To resolve this problem, the inventors of the present invention contemplated the use of bicozamycin [the same substance as WS-4545 substance which is produced by certain microorganisms of the genus Streptomyces (Japanese Publication of Examined Patent Application No. 29158/1973)] but found that this substance was not satisfactory in the absorption from the intestinal tract.

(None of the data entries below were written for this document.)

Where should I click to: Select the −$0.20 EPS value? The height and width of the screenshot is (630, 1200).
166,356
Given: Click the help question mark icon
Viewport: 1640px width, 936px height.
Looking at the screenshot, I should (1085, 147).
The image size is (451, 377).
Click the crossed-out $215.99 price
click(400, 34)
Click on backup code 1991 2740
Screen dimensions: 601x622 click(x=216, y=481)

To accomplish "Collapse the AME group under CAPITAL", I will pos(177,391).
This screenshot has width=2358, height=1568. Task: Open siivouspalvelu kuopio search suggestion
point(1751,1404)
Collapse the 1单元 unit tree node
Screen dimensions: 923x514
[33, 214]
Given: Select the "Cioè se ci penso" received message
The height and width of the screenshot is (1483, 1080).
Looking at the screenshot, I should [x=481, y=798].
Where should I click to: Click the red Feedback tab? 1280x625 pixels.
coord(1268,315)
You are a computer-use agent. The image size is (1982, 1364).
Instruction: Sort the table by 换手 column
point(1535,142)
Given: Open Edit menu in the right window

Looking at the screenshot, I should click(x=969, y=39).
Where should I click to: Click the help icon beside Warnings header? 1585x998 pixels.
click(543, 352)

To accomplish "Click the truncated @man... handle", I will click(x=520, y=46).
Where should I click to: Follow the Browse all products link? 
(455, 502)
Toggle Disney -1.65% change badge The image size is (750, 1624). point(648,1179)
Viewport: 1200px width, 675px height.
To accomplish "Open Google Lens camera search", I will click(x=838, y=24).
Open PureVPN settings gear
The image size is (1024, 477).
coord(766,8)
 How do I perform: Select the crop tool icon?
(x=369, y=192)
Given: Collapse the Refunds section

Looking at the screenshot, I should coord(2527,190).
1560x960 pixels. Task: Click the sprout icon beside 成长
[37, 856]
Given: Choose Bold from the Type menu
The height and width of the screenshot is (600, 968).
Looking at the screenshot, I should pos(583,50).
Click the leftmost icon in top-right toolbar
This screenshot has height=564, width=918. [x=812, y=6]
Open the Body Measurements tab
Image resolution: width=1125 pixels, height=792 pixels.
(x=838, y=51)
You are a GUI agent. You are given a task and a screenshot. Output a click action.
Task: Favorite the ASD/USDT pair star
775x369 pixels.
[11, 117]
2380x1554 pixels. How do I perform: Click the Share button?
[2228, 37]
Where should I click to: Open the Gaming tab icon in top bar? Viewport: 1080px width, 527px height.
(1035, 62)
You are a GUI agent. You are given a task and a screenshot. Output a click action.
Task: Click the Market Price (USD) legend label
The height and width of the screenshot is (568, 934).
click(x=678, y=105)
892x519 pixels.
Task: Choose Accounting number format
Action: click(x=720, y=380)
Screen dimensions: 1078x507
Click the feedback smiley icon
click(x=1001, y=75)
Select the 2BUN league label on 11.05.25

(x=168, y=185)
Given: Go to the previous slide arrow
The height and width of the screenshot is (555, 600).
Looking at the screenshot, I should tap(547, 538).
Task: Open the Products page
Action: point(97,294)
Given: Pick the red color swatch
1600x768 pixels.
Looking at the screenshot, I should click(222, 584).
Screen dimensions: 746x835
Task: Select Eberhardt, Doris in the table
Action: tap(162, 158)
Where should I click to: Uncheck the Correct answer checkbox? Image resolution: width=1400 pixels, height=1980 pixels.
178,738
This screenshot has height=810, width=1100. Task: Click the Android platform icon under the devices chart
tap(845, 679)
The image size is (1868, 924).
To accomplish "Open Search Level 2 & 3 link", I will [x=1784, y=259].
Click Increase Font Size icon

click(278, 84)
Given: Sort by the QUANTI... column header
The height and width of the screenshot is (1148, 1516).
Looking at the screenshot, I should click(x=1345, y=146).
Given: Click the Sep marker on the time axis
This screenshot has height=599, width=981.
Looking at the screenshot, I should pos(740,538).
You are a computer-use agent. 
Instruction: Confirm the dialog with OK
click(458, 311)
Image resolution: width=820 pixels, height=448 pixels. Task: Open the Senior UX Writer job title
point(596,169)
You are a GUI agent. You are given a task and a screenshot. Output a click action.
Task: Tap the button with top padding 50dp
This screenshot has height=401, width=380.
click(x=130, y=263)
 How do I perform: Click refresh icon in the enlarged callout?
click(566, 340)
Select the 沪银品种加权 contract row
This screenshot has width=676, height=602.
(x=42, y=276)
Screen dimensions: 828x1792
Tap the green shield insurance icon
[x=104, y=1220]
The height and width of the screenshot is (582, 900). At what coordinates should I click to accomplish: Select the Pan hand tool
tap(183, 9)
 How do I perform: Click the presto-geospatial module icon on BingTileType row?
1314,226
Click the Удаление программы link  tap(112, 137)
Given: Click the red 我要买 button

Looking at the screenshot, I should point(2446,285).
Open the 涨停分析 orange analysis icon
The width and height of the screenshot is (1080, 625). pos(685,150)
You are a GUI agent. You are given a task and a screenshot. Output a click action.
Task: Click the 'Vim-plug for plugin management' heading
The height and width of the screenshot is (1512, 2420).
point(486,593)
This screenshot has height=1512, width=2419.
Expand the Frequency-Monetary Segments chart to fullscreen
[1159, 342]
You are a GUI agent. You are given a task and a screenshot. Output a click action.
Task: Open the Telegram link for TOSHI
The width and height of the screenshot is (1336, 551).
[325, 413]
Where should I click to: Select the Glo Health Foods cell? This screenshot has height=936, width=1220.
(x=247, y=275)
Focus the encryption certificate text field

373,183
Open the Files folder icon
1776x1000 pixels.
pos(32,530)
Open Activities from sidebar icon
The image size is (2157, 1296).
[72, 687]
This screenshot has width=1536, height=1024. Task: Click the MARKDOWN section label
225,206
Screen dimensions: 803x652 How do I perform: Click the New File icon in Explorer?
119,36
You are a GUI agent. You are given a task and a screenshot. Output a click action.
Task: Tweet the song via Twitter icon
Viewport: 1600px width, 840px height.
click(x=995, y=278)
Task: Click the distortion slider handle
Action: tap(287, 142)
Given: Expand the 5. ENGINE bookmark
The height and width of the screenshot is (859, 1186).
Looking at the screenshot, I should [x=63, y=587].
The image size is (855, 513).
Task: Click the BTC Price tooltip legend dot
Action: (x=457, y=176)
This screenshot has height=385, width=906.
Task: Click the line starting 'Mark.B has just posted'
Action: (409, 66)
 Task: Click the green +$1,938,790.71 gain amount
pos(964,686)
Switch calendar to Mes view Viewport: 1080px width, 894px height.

Meanwhile, certain esters synthesized for improving the absorption of bicozamycin after oral administration [the same substances as acylated WS-4545 substance (Japanese Publication of Unexamined Patent Application No. 39497 (1973)] fulfilled the need (The Journal of Antibiotics Vol. XXV, No. 10, pp. 576-581) but application of such bicozamycin esters to fish has been refrained from for the following reason. Thus, drugs for fish are usually administered as incorporated in a raw fish mince but it was generally suspected that if an ester of bicozamycin be administered to fish, especially yellowtail, in this manner, the ester would be hydrolyzed back to bicozamycin by the esterase occurring in the fish mince so that the object of improving the oral absorption of the drug would not be accomplished. (Actually, when a known ester of ampicillin, viz. bacampicillin, is incorporated in a fish mince before administration, it is decomposed in the mince).
Under the circumstances, the inventors of the present invention dared to experimentally administer a bicozamycin ester [compound (I)] to fish in the above manner and found surprisingly that the ester was not substantially decomposed in the fish mince but was well absorbed and retained in high concentrations for long in the fish blood. The finding was followed by further research which has culminated in the present invention.